▶ Work to be completed
Match the string "accomplish" against each line below, and copy every line that matches.

▶ Data for analysis
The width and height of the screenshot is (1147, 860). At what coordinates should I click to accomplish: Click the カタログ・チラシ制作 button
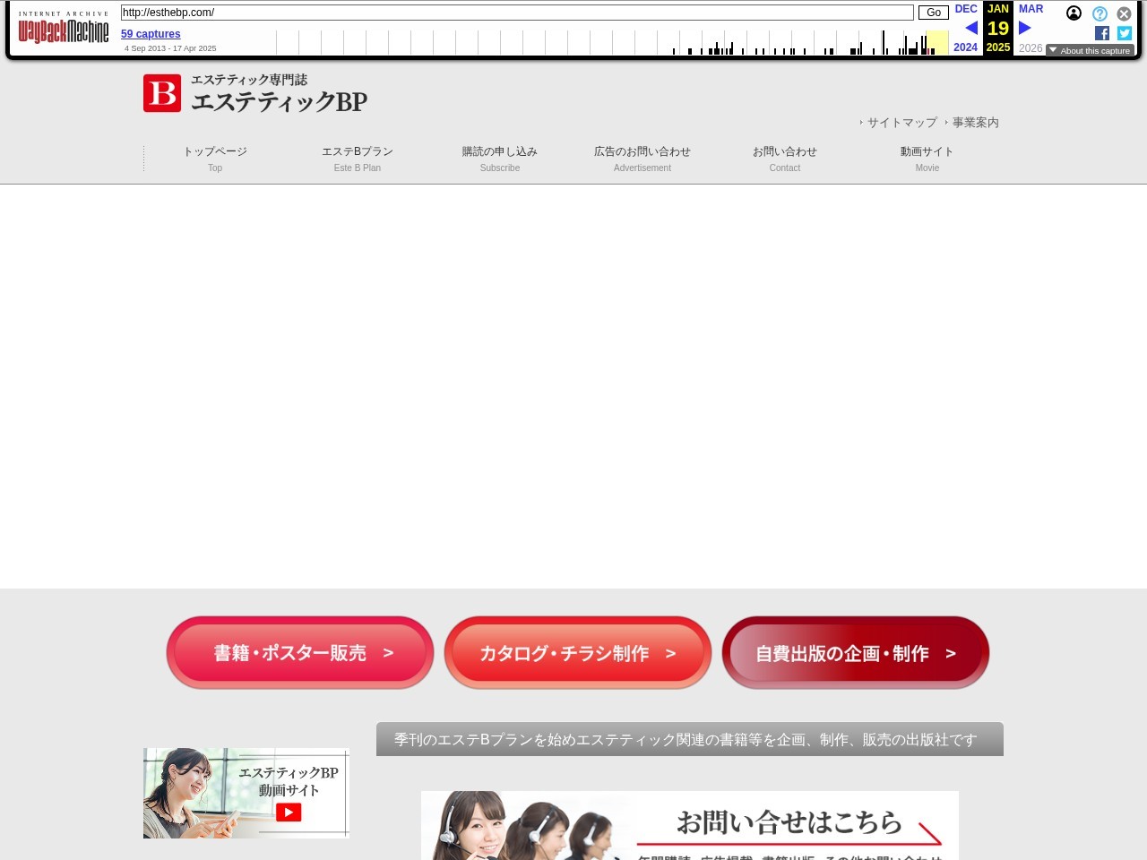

* * *

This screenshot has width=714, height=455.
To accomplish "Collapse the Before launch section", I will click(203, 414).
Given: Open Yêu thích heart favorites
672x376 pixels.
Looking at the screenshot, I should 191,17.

---

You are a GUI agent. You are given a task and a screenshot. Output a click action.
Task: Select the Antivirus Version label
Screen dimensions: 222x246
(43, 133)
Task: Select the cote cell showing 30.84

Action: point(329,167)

▶ Solved exercise
The width and height of the screenshot is (1147, 860). At what coordinates should I click to accomplish: Click the カタログ・チラシ制作 button
To accomplish "Collapse the Before launch section", I will click(203, 414).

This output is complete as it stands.